Expression profiles of macrophage/dendritic cell markers (mhii, mcsf, and cd83) in control and infected salmon at T1 (1,985 dd), T2 (3,500 dd), and T4 (6,225 dd). Prior to sampling at T4, both control and infected fish were reexposed (dotted line, arrowhead). Expression differences are represented by log₂ calibration-normalized relative quantities (CNRQ), with boxplots and whiskers showing the median expression and 95% confidence intervals, respectively. Statistical differences were detected with a two-way ANOVA followed by a post hoc Tukey's HSD for pairwise comparisons (P < 0.05). Differences between groups are denoted by lowercase letters, while differences over time are denoted by an asterisk.

FIG 8

Expression profiles of T cell markers (cd8, tcr, and nkl) in control and infected salmon at T1 (1,985 dd), T2 (3,500 dd), and T4 (6,225 dd).
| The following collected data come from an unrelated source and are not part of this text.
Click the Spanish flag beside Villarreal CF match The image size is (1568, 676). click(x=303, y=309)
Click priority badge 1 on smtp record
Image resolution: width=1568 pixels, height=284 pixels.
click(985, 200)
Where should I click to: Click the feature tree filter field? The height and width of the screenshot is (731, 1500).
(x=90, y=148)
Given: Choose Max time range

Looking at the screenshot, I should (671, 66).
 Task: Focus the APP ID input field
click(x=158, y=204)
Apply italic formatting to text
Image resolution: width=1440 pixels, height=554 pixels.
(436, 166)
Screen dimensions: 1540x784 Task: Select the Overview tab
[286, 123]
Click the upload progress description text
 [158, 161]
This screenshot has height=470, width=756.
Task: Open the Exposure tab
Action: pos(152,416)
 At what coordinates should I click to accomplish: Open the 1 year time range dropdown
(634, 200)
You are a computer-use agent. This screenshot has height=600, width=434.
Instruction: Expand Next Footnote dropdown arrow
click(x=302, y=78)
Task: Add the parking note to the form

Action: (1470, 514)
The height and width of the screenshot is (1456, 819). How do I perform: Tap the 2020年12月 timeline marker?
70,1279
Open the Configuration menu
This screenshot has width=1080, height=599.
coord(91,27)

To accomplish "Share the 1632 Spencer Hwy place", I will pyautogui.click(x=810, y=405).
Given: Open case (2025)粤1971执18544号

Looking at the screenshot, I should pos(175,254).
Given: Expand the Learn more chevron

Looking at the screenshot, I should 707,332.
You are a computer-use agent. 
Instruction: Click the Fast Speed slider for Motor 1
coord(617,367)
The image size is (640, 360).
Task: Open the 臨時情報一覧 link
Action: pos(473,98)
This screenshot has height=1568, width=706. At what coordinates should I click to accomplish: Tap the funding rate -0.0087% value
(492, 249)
For interpretation, see the description in the legend to Fig. 7.

FIG 9

Expression profiles of B cell markers (igm and igt) in control and infected salmon at T1 (1,985 dd), T2 (3,500 dd), and T4 (6,225 dd). For interpretation, see the description in the legend to Fig. 7.

FIG 10

Expression profiles of cytokines (il4 and il12) and marker of cellular proliferation (pcna) in control and infected salmon at T1 (1,985 dd), T2 (3,500 dd), and T4 (6,225 dd). For interpretation, see the description in the legend to Fig. 7.